If it wasn’t for those people coming together at that time, there would be no Chef. I want to thank them so much for the opportunities they have given me, and for what we created together. There are so many other people to thank, not the least of which is my incredible partner and CEO for half this journey, Barry Crist; but to avoid this blog post being the longest in history, I just want to say: thank you to everyone who has used Chef, built Chef, and loved Chef.
When you start a company, you’re pretty sure you have a line on what kind of company it will be. You have an idea of what the product is, who will use it, why they will love it. How it’s different than anything else in the market.
Certainly we had that. So you take it out into the world, hoping people will feel about it the way you do. Some people do – and bless them, they become the people whose feedback sustains you. Other people, not so much. In the grand scheme of things, we are deeply privileged to do the work that we do – but that doesn’t mean we don’t suffer sometimes.
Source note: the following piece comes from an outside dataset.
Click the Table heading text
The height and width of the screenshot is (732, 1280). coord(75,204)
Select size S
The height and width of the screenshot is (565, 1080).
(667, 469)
I know what it feels like to struggle with the software I rely on. From the beginning, what has defined the Chef community is that sense of shared understanding – we have existed to lift each other up on those bad days. To help each other do more than we thought we could, to transform our day to day work as systems administrators, as software developers, as leaders. I wish that I had a way to help everyone, all the time – because nobody gets through life alone. We all need a community around us, who care about us, who share our burdens, who struggle with us, and who can celebrate together when we finally triumph over our adversity.
That spirit of caring is the heart of what has made Chef great for the last 10 years. It was there the moment the IRC channel crowdsourced a recipe for a lost soul to cook on a first date, it was there when Jesse saw the business we could build. It was there when Christoph Hartmann and Dominik Richter invented InSpec, because they knew how hard it was to do compliance in an automated, holistic way. It was there when DevOps was invented, when the zeitgeist of Web 2.0 started making its confusing and messy way through the enterprise. It was there when, two years ago, we started looking deeply at how the difficulties inherent in application development and deployment could be solved, and built Habitat. It was there when I saw the faces of a “legacy” app team (and by legacy I mean the apps that actually run the company) realize they could have nice things too when they first saw Habitat.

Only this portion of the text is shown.